- Assignment: Output the material exactly, keeping every line intact.

(Material provided)

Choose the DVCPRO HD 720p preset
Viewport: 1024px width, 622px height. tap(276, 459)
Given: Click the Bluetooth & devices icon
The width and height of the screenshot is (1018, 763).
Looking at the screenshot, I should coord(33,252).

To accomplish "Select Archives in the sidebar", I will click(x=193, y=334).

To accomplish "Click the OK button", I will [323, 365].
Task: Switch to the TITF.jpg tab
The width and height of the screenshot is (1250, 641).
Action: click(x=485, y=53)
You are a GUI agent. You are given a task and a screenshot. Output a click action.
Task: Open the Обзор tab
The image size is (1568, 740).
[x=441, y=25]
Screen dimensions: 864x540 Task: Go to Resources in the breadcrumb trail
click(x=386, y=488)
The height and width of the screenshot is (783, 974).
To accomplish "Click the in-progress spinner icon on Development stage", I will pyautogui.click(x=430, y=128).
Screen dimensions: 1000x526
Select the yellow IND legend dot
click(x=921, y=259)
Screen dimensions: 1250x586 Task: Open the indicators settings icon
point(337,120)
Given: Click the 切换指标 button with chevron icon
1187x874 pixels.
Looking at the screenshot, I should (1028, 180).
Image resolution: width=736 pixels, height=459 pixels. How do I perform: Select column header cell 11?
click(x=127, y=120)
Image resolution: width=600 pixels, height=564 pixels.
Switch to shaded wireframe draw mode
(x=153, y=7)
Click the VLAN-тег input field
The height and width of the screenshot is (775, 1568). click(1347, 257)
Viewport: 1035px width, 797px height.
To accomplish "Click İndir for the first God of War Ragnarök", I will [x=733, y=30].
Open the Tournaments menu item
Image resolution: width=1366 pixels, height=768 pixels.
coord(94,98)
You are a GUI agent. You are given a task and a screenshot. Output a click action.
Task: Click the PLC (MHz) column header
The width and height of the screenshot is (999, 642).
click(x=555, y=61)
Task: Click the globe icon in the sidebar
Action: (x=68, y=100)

(End Material provided)

- Written response:
Choose the DVCPRO HD 720p preset
Viewport: 1024px width, 622px height. tap(276, 459)
Given: Click the Bluetooth & devices icon
The width and height of the screenshot is (1018, 763).
Looking at the screenshot, I should coord(33,252).

To accomplish "Select Archives in the sidebar", I will click(x=193, y=334).

To accomplish "Click the OK button", I will [323, 365].
Task: Switch to the TITF.jpg tab
The width and height of the screenshot is (1250, 641).
Action: click(x=485, y=53)
You are a GUI agent. You are given a task and a screenshot. Output a click action.
Task: Open the Обзор tab
The image size is (1568, 740).
[x=441, y=25]
Screen dimensions: 864x540 Task: Go to Resources in the breadcrumb trail
click(x=386, y=488)
The height and width of the screenshot is (783, 974).
To accomplish "Click the in-progress spinner icon on Development stage", I will pyautogui.click(x=430, y=128).
Screen dimensions: 1000x526
Select the yellow IND legend dot
click(x=921, y=259)
Screen dimensions: 1250x586 Task: Open the indicators settings icon
point(337,120)
Given: Click the 切换指标 button with chevron icon
1187x874 pixels.
Looking at the screenshot, I should (1028, 180).
Image resolution: width=736 pixels, height=459 pixels. How do I perform: Select column header cell 11?
click(x=127, y=120)
Image resolution: width=600 pixels, height=564 pixels.
Switch to shaded wireframe draw mode
(x=153, y=7)
Click the VLAN-тег input field
The height and width of the screenshot is (775, 1568). click(1347, 257)
Viewport: 1035px width, 797px height.
To accomplish "Click İndir for the first God of War Ragnarök", I will [x=733, y=30].
Open the Tournaments menu item
Image resolution: width=1366 pixels, height=768 pixels.
coord(94,98)
You are a GUI agent. You are given a task and a screenshot. Output a click action.
Task: Click the PLC (MHz) column header
The width and height of the screenshot is (999, 642).
click(x=555, y=61)
Task: Click the globe icon in the sidebar
Action: (x=68, y=100)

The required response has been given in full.